Los hombres de los pantanos resultaba un friso sensorial, ambiguo, de relieves inesperados y extremadamente porteños. El libro cerraba con un banquete final, un “asadito frío”, que se comía de parado, en la penumbra del Parque Centenario. La escena tenía la fuerza de la clandestinidad efímera que se apoya en una larga y nutrida tradición nacional. Usando al pantano como rotunda metáfora y hábitat natural de marginales y marginados, recreando vagabundeos, conflictos, reacciones y peleas, Federico Sironi terminaba componiendo un ensayo de costumbres intenso y breve, una novela potencial y atomizada.
Cuando nos despedimos esa tarde, Sironi me gritó, a modo de saludo final: “¡Terranova, la lucha siempre es contra el progre! ¡No lo olvidemos!”
Todos tenemos nuestros pantanos y nuestros hombres de los pantanos. Si elegimos escribir –si elegimos el oprobioso y complejo hábito de la escritura– no hay forma que no escribamos sobre ellos.
Después del encuentro en El Coleccionista vino la epidemia de covid, la cuarentena y me lo volví a encontrar a Sironi en Beccar. Lo fui a visitar a una especie de asilo pulcro, donde estaba recluido. Se lo veía bien. Era marzo del 2022. Me quedé un rato y hablamos muchos temas. Sironi es un conversador amable, abundante y preciso. Esa tarde, compartimos una anécdota sobre el psiquiatra de Faulkner y con una sonrisa de resignación él dijo que su mundo, el de fines del siglo XX, ya no existía. No existían para él los amigos, ni las noches, ni las mujeres, ni los excesos. Aunque también confesó con picardía que seguía escribiendo, incluso más que antes. Ahora, cada tanto, me manda audios con su voz distintiva, grave y acuosa. Los audios saltan de tema en tema:
“Buenas Noches, Juancho, estoy sereno porque la tranquilidad está en los cementerios. Tengo una hija feminista. ¿Sabías?”
“Terranova, Putín va a ser peor que Stalin. Ayer no dormí, me quedé escribiendo. Ahora estoy tomando un café.”
“Hola Juancho, me voy a quedar acá un año y medio más. Vení a verme cuando quieras. Traduje unos poemas del inglés. Hay que escribir breve.
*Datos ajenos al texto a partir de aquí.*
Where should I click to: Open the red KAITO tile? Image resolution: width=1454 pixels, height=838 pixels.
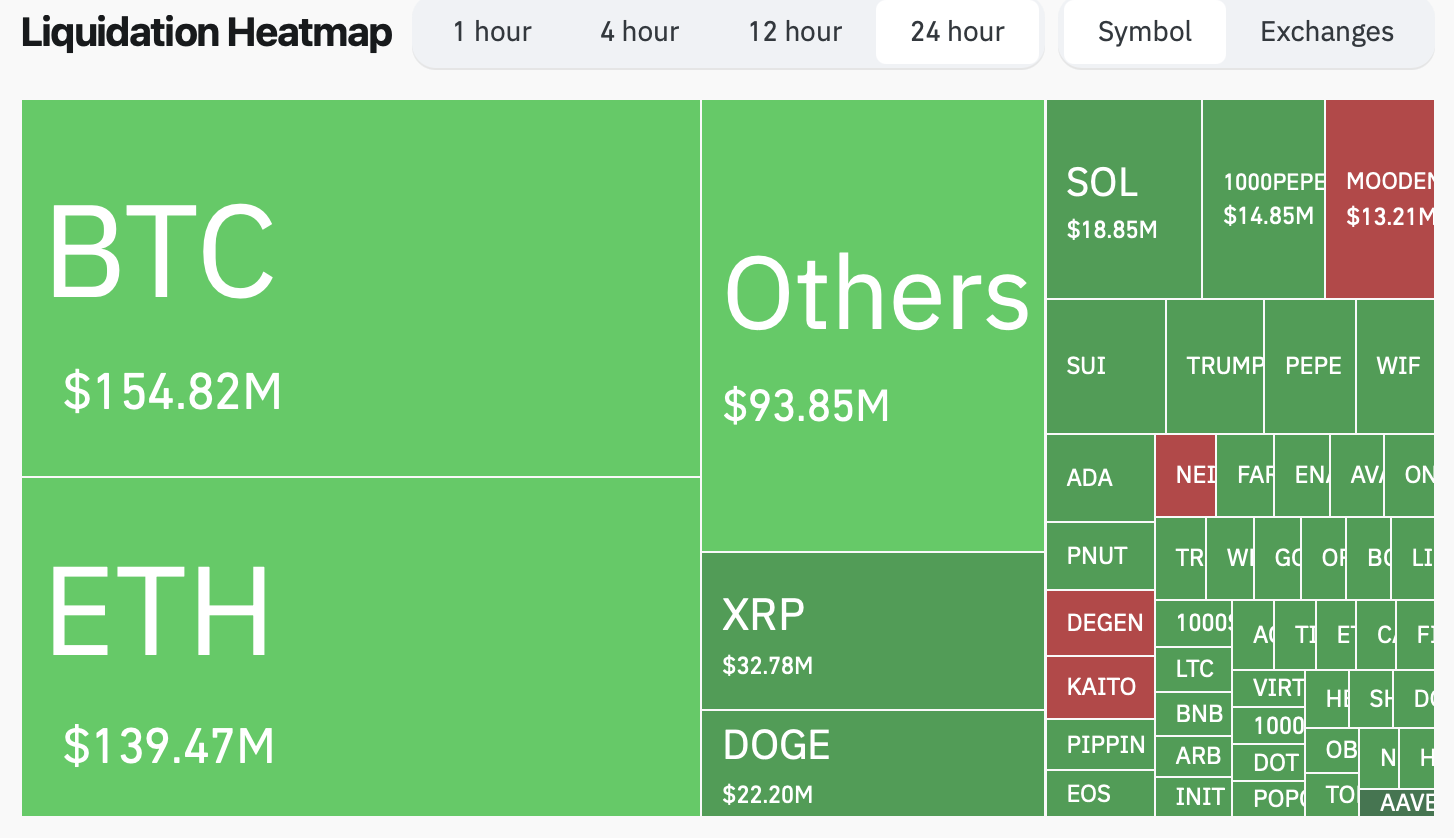coord(1100,687)
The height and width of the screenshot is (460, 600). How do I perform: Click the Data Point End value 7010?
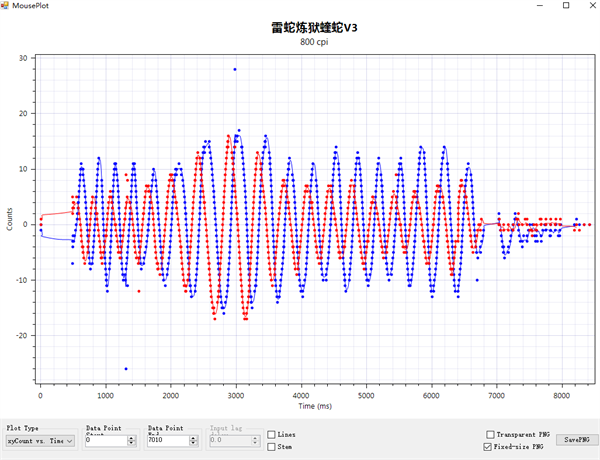[166, 440]
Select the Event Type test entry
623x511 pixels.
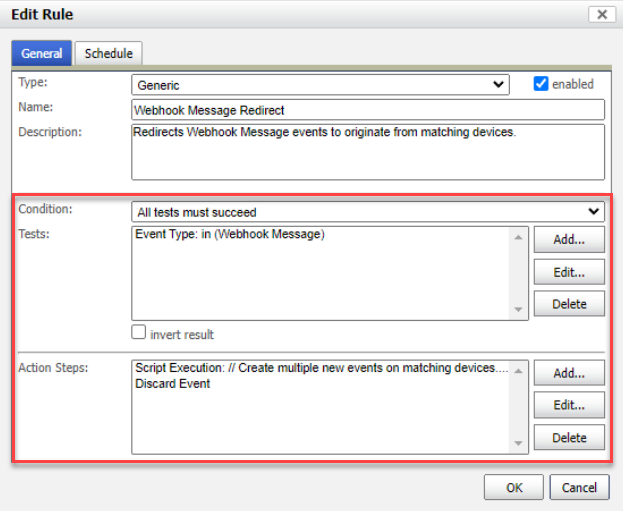point(230,235)
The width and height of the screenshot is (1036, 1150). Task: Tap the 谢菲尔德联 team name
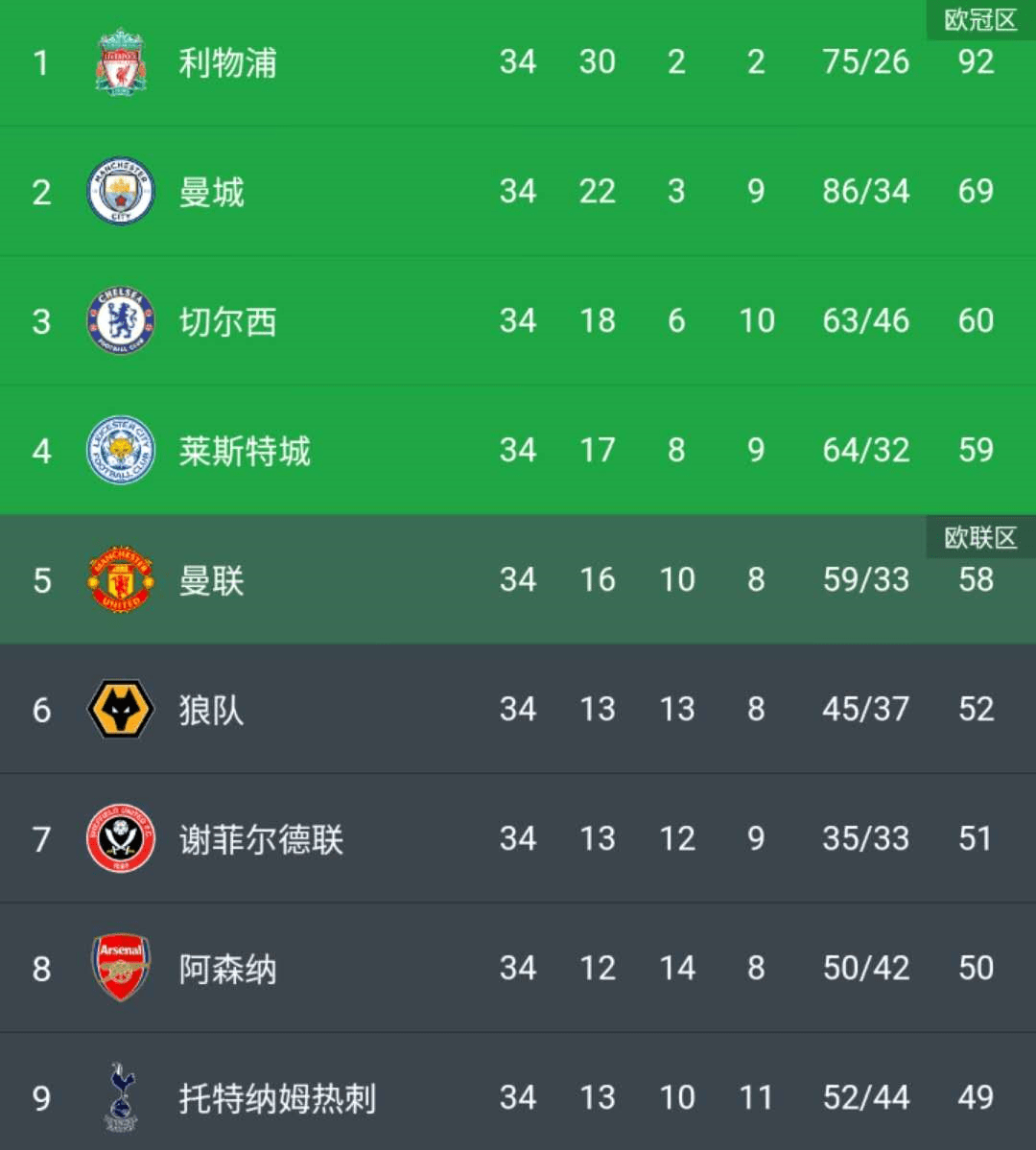[261, 840]
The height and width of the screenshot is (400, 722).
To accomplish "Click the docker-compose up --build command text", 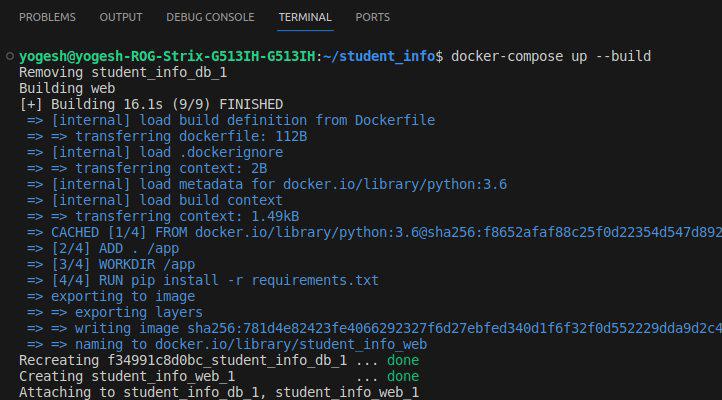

Voy a ser abuelo.”
“Ayer me lastimé las rodillas, Juancho, ando con un bastón. Pero de la cabeza bien, nunca estuve mejor. Recuerdo idiomas de vidas pasadas. Es útil eso. Bah, a mí me resulta útil. Todo el peronismo serio cerró con Milei.”
“Juan Terranova, ¿cómo estás? Yo fui Tacuara, Juan Terranova. Y voluntario en la guerra de Malvinas. No me llamaron. Todos fuimos voluntarios. Todos queríamos ir.”
A veces escucho audios suyos antes de irme a dormir. Es mi forma de saludar sin molestarlo y agradecer por su talento y su amistad.